● Prompt
Every line of the material below in which "toolbar" shows up is to be located and copied.

====================

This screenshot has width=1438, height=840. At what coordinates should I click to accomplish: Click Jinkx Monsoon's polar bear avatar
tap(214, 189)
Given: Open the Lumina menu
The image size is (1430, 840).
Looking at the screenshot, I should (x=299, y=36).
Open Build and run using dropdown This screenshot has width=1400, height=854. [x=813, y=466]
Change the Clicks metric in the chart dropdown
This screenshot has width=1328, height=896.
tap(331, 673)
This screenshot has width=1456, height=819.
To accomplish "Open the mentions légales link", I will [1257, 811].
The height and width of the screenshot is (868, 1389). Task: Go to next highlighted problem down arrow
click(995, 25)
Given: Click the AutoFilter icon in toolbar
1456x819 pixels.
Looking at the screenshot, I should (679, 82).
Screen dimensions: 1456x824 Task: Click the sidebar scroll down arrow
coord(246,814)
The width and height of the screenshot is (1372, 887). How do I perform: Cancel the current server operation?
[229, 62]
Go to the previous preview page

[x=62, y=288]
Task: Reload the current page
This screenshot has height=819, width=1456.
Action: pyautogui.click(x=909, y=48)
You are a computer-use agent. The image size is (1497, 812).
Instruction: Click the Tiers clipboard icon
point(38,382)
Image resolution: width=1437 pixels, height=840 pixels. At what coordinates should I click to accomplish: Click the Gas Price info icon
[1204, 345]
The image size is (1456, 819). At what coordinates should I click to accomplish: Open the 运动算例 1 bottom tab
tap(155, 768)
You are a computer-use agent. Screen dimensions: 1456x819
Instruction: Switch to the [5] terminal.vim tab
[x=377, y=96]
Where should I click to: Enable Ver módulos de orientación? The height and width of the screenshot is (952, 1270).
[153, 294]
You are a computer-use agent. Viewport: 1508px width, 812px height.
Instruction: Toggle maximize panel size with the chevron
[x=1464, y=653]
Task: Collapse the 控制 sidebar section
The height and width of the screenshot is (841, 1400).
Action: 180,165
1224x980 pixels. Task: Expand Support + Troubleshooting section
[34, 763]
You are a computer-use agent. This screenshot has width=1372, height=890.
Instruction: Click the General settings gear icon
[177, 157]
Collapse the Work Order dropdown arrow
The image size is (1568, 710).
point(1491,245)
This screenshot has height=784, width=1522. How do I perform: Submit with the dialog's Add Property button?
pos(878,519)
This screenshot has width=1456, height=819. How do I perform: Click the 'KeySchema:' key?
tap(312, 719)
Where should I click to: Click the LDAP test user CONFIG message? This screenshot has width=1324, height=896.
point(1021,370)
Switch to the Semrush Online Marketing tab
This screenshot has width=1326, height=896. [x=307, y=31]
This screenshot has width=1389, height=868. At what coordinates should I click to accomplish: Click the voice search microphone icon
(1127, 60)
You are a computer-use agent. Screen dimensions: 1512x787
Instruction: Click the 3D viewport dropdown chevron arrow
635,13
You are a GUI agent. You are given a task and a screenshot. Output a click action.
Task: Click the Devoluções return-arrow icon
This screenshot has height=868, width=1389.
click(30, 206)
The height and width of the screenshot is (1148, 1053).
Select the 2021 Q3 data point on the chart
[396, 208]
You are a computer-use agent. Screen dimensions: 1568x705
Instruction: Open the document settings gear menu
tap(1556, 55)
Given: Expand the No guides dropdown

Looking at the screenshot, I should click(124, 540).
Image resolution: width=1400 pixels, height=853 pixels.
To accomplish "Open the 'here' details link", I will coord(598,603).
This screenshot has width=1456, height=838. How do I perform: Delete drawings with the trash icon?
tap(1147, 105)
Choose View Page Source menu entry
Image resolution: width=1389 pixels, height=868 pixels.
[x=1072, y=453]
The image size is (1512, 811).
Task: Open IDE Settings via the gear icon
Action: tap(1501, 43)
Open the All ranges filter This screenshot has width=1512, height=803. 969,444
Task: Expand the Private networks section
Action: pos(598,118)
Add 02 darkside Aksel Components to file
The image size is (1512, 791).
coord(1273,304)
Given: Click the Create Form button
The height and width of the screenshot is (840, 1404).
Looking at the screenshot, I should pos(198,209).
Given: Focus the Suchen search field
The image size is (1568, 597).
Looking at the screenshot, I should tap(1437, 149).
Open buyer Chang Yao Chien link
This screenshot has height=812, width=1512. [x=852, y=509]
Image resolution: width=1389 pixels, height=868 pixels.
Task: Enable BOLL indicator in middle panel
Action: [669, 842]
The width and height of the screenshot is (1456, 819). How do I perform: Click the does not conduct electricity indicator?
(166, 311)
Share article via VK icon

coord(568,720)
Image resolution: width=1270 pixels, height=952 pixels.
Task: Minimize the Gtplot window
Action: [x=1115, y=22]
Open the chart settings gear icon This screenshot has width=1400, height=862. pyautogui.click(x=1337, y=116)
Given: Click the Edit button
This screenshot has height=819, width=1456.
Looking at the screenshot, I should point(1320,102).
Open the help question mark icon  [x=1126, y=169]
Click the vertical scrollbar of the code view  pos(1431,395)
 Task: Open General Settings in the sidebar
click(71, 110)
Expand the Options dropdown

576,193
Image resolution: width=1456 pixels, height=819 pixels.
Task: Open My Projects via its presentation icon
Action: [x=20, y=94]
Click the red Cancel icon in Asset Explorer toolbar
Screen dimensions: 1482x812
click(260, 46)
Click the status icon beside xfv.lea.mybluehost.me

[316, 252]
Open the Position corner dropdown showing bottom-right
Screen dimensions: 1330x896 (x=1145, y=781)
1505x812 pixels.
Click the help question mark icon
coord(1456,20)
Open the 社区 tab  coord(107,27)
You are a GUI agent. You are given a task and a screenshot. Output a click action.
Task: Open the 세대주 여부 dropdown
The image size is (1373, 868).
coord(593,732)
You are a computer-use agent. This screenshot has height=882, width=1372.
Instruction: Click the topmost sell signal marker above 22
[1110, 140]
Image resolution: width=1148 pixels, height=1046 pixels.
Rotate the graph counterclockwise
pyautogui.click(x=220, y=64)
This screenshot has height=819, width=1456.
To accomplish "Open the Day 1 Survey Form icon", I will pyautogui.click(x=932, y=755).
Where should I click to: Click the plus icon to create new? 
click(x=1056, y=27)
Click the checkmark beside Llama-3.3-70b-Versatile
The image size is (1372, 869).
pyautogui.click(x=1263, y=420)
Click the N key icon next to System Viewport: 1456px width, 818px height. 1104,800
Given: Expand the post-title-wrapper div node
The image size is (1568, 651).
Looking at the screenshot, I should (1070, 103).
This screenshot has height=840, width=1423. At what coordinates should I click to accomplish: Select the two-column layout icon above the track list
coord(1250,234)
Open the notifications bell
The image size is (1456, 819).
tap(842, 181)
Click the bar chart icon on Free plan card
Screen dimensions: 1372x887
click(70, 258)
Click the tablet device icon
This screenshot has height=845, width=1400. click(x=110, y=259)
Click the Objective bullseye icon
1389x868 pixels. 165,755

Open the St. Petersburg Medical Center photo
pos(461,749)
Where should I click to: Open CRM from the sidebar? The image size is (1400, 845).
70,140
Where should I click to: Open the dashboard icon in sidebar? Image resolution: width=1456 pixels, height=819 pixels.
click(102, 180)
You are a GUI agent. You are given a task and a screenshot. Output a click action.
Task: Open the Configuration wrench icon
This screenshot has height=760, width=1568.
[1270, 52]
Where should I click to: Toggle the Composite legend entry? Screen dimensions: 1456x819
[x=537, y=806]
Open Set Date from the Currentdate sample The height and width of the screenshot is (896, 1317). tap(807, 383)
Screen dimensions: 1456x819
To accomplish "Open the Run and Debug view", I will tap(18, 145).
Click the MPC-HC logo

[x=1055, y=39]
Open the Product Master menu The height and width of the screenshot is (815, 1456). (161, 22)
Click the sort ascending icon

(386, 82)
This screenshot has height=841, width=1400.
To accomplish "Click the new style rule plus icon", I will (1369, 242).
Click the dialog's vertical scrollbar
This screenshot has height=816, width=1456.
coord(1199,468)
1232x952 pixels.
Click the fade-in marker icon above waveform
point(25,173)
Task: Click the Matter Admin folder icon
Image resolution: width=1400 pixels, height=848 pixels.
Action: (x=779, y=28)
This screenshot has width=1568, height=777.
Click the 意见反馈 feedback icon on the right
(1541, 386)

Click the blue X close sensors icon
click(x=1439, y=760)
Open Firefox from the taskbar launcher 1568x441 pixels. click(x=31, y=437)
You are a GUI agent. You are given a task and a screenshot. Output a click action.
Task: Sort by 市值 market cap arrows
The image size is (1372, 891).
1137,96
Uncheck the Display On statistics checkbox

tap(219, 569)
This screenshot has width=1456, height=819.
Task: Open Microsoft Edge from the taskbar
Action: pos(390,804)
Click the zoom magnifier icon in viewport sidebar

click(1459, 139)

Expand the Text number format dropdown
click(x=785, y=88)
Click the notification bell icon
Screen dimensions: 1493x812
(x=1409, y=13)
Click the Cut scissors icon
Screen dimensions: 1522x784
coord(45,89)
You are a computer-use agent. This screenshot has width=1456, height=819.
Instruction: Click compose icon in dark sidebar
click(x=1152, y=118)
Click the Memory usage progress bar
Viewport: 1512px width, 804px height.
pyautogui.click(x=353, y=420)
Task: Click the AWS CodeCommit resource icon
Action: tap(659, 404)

====================

● The answer
Given: Click the AutoFilter icon in toolbar
Click the red Cancel icon in Asset Explorer toolbar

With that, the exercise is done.